### Exercise task A
According to the August 2025 FIDE rankings text, what score did Duda win the Blitz match in Katowice by?

### Text segment
<<<<
August 2025 FIDE Rankings
| Rank | Prev | Player | Rating | Change |
|---|---|---|---|---|
| 1 | 1 | NOR Magnus Carlsen | 2839 | 0 |
| 2 | 2 | USA Hikaru Nakamura | 2807 | 0 |
| 3 | 3 | USA Fabiano Caruana | 2784 | 0 |
| 4 | 4 | IND R Praggnanandhaa | 2779 | 0 |
| 5 | 5 | IND Arjun Erigaisi | 2776 | 0 |
| 6 | 6 | IND Gukesh Dommaraju | 2776 | 0 |
| 7 | 7 | UZB Nodirbek Abdusattorov | 2771 | 0 |
| 8 | 8 | FRA Alireza Firouzja | 2766 | 0 |
| 9 | 9 | CHN Wei Yi | 2753 | +5 |
| 10 | 10 | NED Anish Giri | 2748 | 0 |

=== August ===

- Aug 1 – Magnus Carlsen, signed with Team Liquid, won the inaugural chess event at the Esports World Cup, defeating Alireza Firouzja (Team Falcons) in the final.
- Aug 7 – There was an exhibition Blitz match between Jan-Krzysztof Duda & Gukesh Dommaraju hosted in Katowice, Poland. Duda won the match with a score of 5–1 despite losing the first game.
>>>>
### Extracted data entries
<<<<
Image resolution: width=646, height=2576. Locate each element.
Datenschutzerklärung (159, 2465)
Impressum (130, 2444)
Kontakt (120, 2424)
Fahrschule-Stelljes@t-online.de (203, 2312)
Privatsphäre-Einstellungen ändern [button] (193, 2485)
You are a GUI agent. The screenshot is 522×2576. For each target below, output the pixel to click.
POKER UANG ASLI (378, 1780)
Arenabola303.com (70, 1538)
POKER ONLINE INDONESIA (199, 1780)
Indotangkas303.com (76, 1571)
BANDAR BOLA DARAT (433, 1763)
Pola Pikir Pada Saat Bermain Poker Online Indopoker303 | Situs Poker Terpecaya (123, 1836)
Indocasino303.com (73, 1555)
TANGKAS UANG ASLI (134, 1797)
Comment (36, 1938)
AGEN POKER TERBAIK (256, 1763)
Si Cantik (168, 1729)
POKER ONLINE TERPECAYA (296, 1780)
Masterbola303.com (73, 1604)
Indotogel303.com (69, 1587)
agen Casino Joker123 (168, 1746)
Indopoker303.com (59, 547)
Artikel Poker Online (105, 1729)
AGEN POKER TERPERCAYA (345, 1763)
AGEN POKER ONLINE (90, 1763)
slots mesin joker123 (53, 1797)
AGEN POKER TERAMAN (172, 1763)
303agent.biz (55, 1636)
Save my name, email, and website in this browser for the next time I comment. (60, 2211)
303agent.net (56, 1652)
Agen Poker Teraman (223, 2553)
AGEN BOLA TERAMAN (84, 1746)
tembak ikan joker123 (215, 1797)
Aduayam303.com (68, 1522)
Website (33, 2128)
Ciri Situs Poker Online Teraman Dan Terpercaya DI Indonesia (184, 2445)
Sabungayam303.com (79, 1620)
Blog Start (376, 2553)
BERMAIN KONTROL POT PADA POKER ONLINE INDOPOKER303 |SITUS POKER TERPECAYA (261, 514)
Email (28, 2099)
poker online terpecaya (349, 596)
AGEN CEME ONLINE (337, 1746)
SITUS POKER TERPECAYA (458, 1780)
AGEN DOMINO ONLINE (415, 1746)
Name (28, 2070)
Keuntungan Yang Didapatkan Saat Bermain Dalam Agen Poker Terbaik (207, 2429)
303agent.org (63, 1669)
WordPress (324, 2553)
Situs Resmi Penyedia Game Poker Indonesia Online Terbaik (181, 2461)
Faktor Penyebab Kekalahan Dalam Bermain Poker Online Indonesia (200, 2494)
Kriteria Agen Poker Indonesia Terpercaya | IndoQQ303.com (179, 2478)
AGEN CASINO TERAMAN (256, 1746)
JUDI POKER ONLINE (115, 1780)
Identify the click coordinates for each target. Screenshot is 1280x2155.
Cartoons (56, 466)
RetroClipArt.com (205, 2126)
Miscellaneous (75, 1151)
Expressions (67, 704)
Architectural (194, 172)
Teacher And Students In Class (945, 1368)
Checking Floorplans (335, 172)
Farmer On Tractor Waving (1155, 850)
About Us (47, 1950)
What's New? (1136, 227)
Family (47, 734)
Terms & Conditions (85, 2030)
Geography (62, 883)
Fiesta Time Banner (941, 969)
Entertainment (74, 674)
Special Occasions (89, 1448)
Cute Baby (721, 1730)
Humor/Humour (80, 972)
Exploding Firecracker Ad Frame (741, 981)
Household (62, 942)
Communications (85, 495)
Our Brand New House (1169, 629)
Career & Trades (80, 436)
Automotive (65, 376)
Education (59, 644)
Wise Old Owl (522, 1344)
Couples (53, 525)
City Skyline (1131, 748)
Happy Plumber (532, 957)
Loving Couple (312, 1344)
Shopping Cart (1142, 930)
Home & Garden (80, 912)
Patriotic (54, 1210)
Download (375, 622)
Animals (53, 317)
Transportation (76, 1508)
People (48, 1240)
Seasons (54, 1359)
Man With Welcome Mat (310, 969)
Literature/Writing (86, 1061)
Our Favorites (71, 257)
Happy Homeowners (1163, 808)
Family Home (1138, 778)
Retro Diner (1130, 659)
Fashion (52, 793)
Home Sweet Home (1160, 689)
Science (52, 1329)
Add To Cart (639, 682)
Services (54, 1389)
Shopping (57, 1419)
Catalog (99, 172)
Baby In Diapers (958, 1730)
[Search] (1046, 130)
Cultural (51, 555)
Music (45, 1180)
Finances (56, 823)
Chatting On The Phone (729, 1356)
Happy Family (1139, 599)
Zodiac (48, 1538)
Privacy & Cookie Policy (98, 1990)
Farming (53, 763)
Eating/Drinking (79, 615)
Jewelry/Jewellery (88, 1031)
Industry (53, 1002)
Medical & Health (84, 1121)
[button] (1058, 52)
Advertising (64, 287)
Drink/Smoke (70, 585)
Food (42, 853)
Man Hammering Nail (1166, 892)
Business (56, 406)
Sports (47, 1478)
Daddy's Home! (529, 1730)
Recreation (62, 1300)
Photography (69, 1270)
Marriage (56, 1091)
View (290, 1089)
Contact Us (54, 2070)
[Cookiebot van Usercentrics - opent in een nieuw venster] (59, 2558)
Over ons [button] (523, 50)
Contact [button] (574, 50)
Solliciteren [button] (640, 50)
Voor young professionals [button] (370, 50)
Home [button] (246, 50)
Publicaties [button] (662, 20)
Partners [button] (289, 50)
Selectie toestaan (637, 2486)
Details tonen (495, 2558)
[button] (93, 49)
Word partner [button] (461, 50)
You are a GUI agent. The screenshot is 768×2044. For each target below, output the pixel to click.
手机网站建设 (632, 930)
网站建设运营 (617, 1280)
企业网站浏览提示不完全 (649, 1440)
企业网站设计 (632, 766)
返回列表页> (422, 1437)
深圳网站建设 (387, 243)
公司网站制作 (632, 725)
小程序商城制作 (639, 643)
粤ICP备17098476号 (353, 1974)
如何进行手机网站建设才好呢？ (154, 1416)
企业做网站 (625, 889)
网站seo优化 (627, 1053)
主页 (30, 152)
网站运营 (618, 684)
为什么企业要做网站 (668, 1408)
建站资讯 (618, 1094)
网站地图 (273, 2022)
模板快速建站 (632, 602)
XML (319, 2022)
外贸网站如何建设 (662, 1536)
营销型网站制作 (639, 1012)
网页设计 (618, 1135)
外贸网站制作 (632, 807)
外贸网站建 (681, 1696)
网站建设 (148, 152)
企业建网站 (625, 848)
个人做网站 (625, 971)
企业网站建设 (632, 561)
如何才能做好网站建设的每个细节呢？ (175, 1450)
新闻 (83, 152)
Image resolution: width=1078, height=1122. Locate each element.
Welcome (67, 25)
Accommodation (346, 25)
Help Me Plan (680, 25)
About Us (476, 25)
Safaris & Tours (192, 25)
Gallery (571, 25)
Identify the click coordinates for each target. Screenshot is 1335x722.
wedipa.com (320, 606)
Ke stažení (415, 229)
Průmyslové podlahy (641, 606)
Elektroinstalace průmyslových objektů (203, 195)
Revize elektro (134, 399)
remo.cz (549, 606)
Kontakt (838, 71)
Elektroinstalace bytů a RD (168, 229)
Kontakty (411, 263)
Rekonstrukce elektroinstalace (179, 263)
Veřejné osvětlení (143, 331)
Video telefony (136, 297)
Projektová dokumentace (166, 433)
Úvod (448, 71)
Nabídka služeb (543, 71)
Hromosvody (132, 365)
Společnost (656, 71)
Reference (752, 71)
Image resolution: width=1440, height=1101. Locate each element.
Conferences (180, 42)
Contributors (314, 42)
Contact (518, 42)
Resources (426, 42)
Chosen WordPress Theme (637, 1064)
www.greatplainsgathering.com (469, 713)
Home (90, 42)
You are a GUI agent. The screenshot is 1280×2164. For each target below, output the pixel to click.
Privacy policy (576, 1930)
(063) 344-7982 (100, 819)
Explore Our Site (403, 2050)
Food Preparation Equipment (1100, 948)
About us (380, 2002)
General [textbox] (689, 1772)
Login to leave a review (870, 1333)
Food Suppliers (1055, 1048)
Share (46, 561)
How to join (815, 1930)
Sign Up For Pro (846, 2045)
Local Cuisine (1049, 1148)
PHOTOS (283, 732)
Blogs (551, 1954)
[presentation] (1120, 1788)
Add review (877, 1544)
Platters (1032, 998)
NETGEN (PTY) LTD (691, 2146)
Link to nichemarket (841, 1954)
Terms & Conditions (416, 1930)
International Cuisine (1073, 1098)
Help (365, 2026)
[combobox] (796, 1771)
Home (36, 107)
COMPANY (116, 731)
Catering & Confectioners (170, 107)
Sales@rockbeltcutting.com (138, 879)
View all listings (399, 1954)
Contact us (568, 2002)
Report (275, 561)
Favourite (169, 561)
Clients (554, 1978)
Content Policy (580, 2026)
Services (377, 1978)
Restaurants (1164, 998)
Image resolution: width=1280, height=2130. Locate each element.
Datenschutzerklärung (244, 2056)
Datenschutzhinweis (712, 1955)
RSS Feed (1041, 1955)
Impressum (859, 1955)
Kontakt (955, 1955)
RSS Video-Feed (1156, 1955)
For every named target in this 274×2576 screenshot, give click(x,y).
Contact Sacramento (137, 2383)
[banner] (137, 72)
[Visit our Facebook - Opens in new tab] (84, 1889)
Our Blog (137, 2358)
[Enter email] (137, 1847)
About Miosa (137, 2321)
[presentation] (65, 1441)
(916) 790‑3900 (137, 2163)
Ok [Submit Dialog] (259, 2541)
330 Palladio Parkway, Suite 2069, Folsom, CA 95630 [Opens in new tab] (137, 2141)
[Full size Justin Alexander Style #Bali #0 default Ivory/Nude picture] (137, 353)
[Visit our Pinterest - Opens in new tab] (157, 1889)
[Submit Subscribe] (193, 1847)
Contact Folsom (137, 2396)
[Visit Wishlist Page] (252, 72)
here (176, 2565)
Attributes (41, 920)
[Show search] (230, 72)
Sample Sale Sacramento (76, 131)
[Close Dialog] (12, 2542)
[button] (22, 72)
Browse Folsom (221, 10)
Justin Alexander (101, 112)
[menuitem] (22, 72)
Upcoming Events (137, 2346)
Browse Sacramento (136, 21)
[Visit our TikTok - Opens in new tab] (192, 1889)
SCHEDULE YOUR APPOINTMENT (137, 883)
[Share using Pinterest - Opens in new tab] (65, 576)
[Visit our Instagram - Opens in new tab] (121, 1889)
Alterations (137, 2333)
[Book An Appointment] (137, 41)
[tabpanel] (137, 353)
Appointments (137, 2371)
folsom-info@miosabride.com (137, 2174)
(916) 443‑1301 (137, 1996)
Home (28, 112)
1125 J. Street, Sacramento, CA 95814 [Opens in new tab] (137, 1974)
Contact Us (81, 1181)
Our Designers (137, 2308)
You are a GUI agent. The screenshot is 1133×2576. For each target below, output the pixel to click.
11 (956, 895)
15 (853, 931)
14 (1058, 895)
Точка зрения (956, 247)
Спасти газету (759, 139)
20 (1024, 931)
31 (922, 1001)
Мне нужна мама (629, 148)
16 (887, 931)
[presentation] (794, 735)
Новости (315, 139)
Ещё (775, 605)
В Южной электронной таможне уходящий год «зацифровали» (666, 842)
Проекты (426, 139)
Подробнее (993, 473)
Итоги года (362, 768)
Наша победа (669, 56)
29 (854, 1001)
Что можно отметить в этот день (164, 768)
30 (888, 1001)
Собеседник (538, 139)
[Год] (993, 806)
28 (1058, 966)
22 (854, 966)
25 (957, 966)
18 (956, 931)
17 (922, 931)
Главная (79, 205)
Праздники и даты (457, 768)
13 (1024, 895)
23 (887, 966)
>>>>
### Exercise task B
Reproduce the lines of the listing between the line holding "Drink/Smoke (70, 585)" and the line holding "Contact Us (54, 2070)", inclusive.

### Exercise result A
5–1

### Exercise result B
Drink/Smoke (70, 585)
Food (42, 853)
Man Hammering Nail (1166, 892)
Business (56, 406)
Sports (47, 1478)
Daddy's Home! (529, 1730)
Recreation (62, 1300)
Photography (69, 1270)
Marriage (56, 1091)
View (290, 1089)
Contact Us (54, 2070)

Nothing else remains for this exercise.